Initially I said no to his suggestion. But… I know how powerful the mind can be and I know how easily the mind will fool me and tell me my weight isn’t too low… and when the fooling starts, even if it’s regarding 3% of the habits / lifestyle I live by, it can easily become 4%, 10%, 15%… and so on… I know I’ll never let it slip. I’ve come too far. But, to be realistic and to see that a set minimum weight is keeping my situation real and keeping me physically strong and grounded in my experience, then… who am I to say no? Once a month is all I’m permitting myself to stand on the scales (this in order to prevent it from becoming a negative compulsio)…

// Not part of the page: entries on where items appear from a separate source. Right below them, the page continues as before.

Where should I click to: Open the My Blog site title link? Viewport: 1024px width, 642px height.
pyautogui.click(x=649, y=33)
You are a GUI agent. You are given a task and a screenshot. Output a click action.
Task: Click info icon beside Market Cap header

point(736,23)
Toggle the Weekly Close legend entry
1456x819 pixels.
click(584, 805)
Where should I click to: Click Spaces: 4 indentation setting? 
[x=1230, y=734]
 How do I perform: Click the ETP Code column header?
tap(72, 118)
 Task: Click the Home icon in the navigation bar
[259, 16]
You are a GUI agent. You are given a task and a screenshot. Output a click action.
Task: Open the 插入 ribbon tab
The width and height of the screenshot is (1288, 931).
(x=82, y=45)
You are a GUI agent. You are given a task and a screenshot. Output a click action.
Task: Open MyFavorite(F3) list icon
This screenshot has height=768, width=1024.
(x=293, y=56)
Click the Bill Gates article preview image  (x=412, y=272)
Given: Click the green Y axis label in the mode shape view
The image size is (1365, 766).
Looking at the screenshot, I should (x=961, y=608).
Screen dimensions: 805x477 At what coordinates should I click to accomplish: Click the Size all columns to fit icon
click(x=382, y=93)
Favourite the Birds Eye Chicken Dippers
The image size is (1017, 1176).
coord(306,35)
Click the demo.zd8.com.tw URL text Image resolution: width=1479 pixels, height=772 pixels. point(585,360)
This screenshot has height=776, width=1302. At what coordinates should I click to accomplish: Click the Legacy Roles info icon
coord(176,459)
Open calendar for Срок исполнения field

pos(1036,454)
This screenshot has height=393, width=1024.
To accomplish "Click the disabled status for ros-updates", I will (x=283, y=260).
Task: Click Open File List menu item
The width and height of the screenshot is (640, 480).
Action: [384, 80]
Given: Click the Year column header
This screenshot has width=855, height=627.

Such genuine and real advice he gave me… Mr Mike C… Who has said to always be there if I need to talk! But who is also leaving on the 24th of April… Okay, him leaving is making room for me in his apartment. But besides this fact, he’s going to leave a gap in the group and be sorely missed. Not only because of this conversation… but because he’s such a genuinely honest guy, who keeps the group of foreigners in the reality of China… Something I’m often in need of touching base with…
I know I have the tendency to float and dream my way through these experiences… Not necessarily a bad thing, but there’s a happy balance in between. And I hope to find in, once I move into my own space… for the first time ever!!!